I'm informed that the style blends both Shotokan and Goju-Ryu. I've tried doing a little research on them, but sometimes the material seems.... contradictory? So, could anyone kindly enlighten me as to their orgins, what to expect, are they hard/soft as I might recognise from CMA, Okinwan or Japanese, or does that even matter? 

I've decided to cross train in ju jutsu also, as my old Wing Chun class is too far away for me now that I've moved. Onwards and upwards, a new MA to learn, the start of a new adventure. 

Cheers,


H


----------



## terryl965 (Jan 26, 2009)

Best of luck to you :asian:


----------



## jarrod (Jan 26, 2009)

given the options, i vote for "doesn't even matter".  

what style/s of jujitsu will you be adding?

jf


----------



## tshadowchaser (Jan 26, 2009)

I may have missed it but what system of Karate is it your looking at


----------



## Hagakure (Jan 26, 2009)

tshadowchaser said:


> I may have missed it but what system of Karate is it your looking at


 
The club states that it is a blend of Shotokan and Goju-ryu, so a hybrid of both I'd imagine. I'm curious about the "effectiveness" of them, which I understand is almost a rhetorical question, as, how do you assess the "effectiveness" of a given MA? I guess I'm interested in the views of those who've spent time training in them, citing the plusses and negatives of them both. Eyes wide open kinda thing.

The ju-jutsu is also a blend, again, the club mention that it is a little of Hontai Yo Shin Ryu I, Yuko Ryu, Myo Shin Ryu Tai Jitsu, Aiki Jutsu etc. The only true style being Myo Shin Ryu though. As I said though, coming from a CMA background, it's tricky to pick up what this means immediately. 

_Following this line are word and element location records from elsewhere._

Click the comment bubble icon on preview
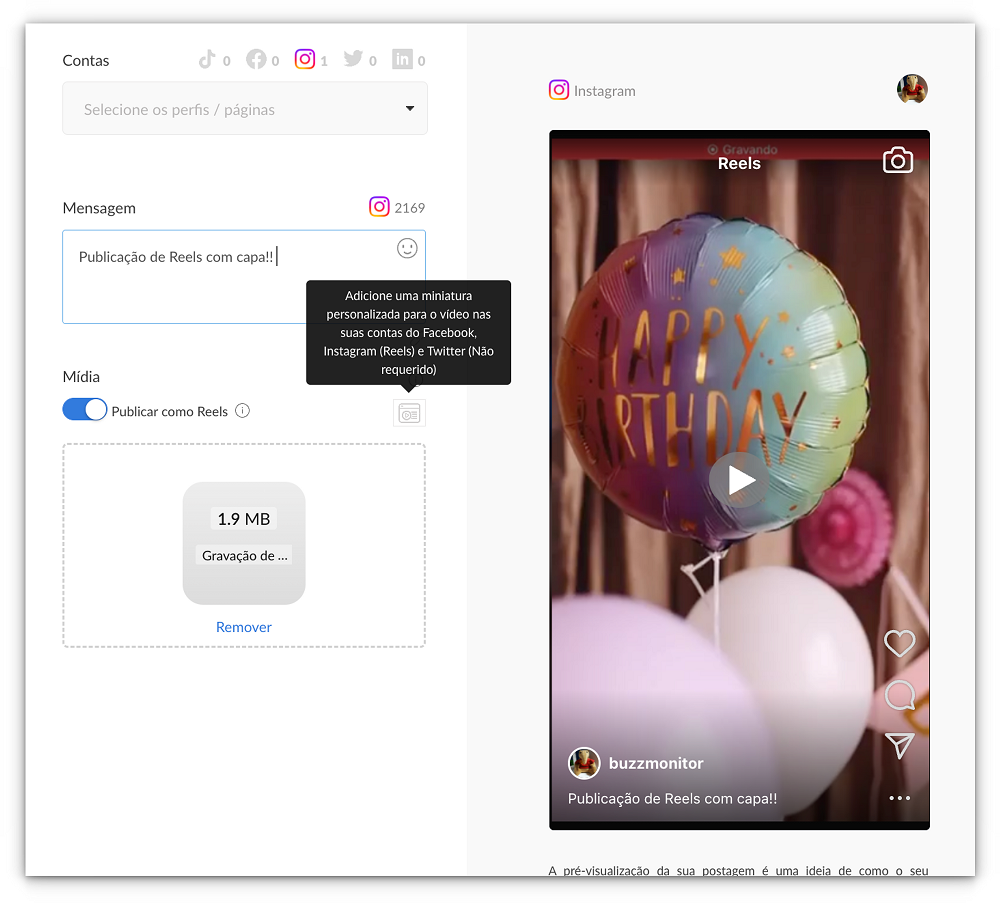click(x=899, y=695)
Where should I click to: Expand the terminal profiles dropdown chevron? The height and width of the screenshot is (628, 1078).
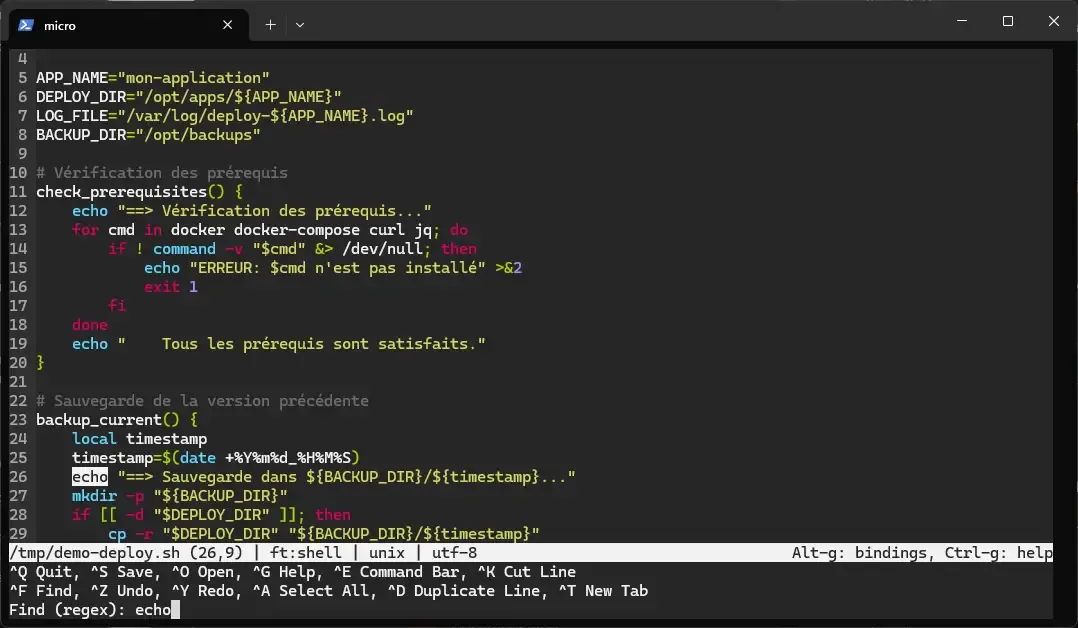[300, 25]
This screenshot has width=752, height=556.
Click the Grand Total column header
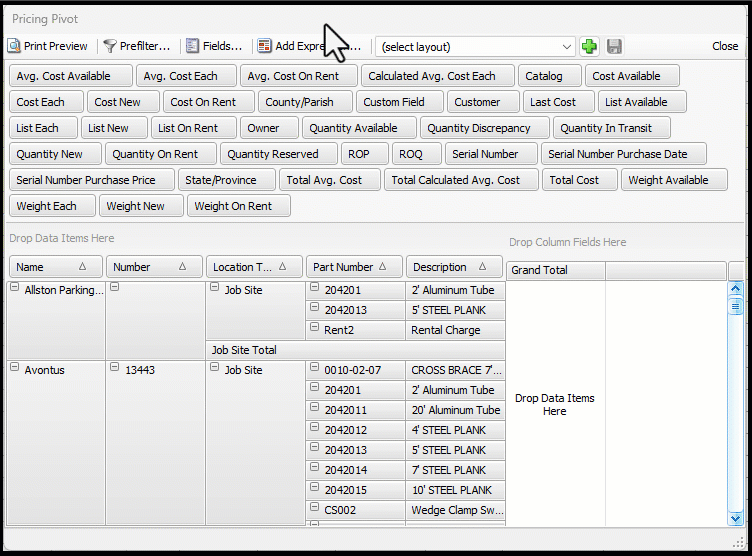click(x=555, y=271)
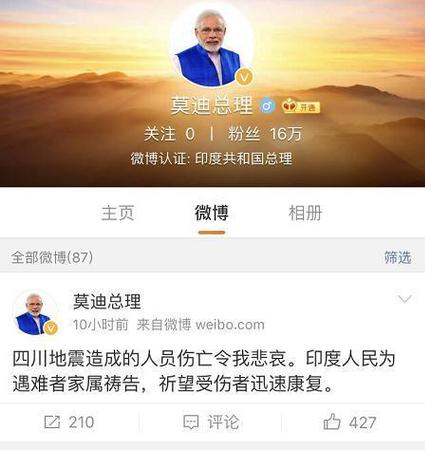Click the small avatar next to the post
Viewport: 425px width, 450px height.
coord(36,313)

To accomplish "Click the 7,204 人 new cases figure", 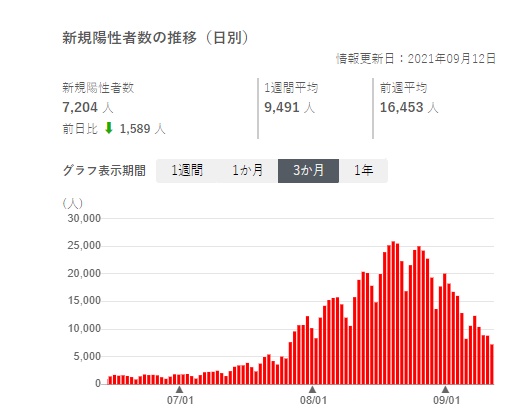I will pyautogui.click(x=88, y=107).
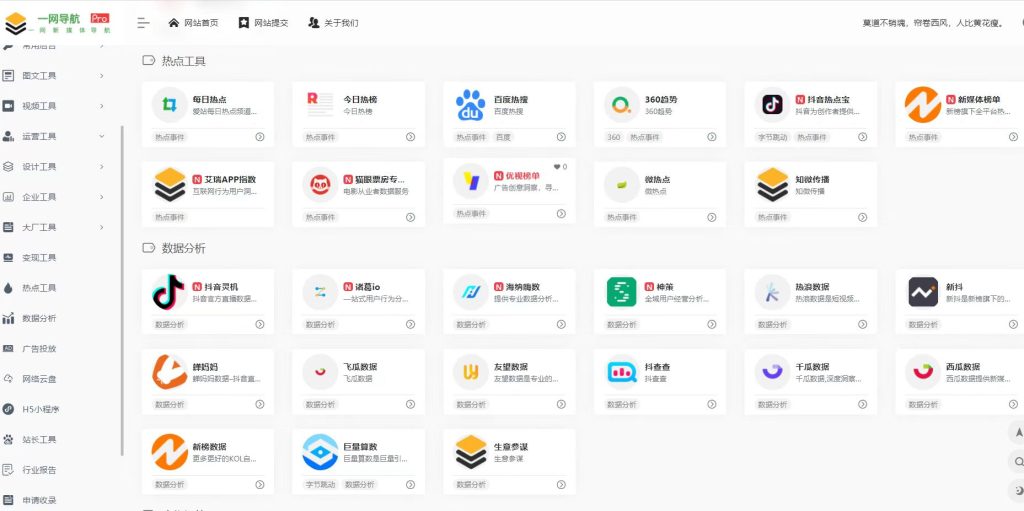The image size is (1024, 511).
Task: Toggle the sidebar with the hamburger icon
Action: [143, 23]
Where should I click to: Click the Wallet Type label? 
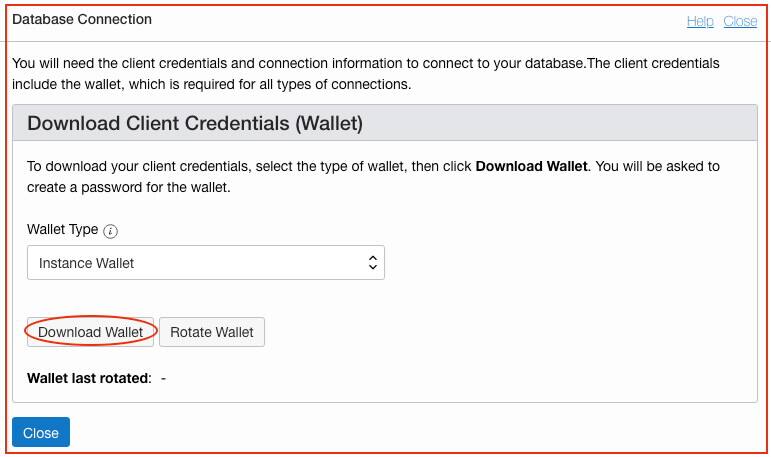click(62, 230)
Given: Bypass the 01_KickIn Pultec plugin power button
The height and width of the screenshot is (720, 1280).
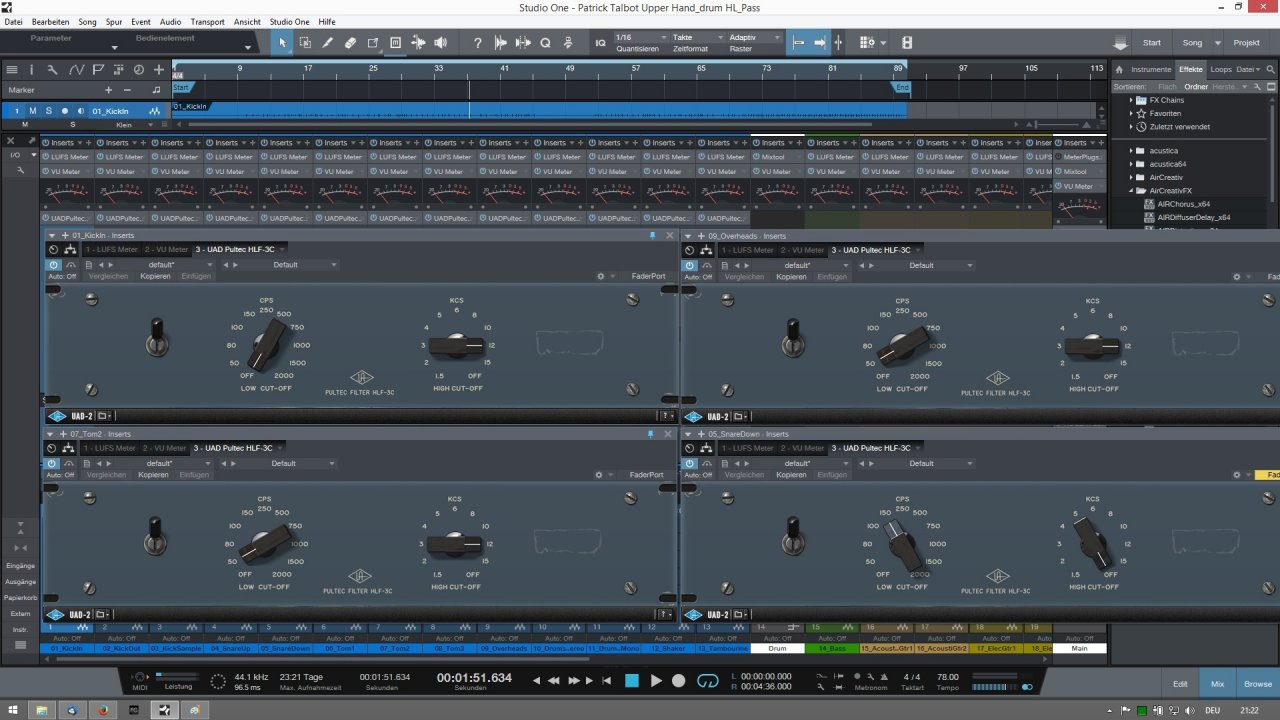Looking at the screenshot, I should pos(52,265).
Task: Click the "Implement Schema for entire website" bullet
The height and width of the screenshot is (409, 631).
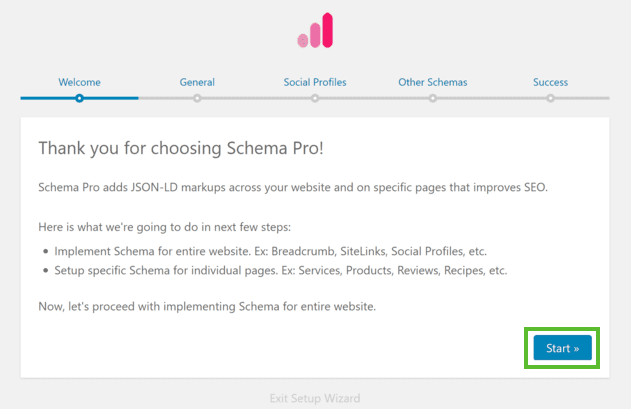Action: click(270, 251)
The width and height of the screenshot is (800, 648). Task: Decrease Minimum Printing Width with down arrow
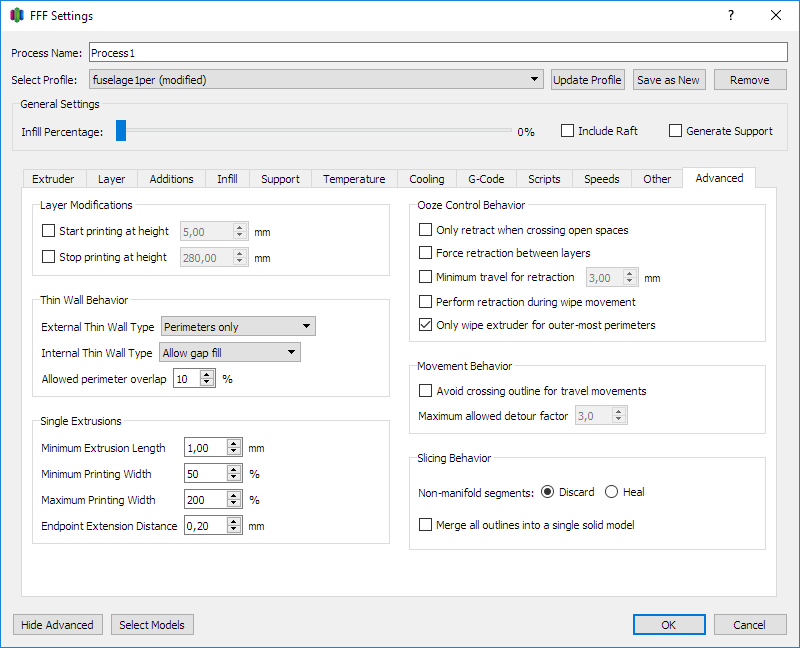(x=235, y=478)
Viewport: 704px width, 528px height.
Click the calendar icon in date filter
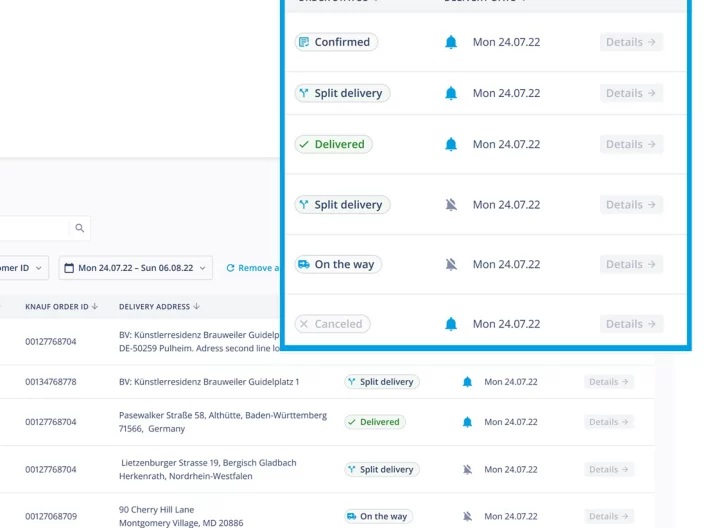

The classes seem pretty good, blend a lot of things, there's more emphasis on kicks, grappling, weapons defences and padded sparring. Although my old Wing Chun class was far more intense in one to one fighting, without pads too, however, there was no grappling, kicks (an important part of any inventory in my book) weren't often practiced, and zip against weapons. The plusses were that it was incredibly aggressive at getting the first strikes in, first, fastest and hardest, and the conditioning was harsh (which I think put a lot of people off, but I loved!), the logic of my old sifu being that when trouble occurs, the intial bodily response is to dump a shed load of adrenaline into the system, so if you can fight when your arms feel like lead, then "good on ya!" kinda thing.


----------



## Grenadier (Jan 26, 2009)

Hagakure said:


> The club states that it is a blend of Shotokan and Goju-ryu, so a hybrid of both I'd imagine. I'm curious about the "effectiveness" of them, which I understand is almost a rhetorical question, as, how do you assess the "effectiveness" of a given MA? I guess I'm interested in the views of those who've spent time training in them, citing the plusses and negatives of them both. Eyes wide open kinda thing.


 
It need not be contradictory.  After all, there are only so many ways that a human body can properly throw a punch, a kick, a block, or a throw, and any good system of martial arts will significantly overlap with other similarly good systems.  

Any Karate system can be effective, as long as the instructor is giving proper instruction.  

There's nothing wrong with a hybrid system.  After all, the one that I study is based on Wado Ryu, but with much of the hard striking from Shotokan added back in as a heavier emphasis.  Since I had trained in Shotokan Karate before, the transition to this school from my previous one (Shuri Ryu) was a smooth one.  

Let your eyes be the ultimate judge.  Since you already have a significant amount of experience, you can trust your instincts, as to whether or not this school will be good for you.


----------



## arnisador (Jan 26, 2009)

You'll have quite a background! Good luck.


----------



## Hagakure (Jan 26, 2009)

Grenadier said:


> Let your eyes be the ultimate judge. Since you already have a significant amount of experience, *you can trust your instincts*, as to whether or not this school will be good for you.


 
I guess that's what it boils down to in the main. Trusting your instints... half the battle. I'm convinced about the classes, I'm wondering whether I can fit more training in too...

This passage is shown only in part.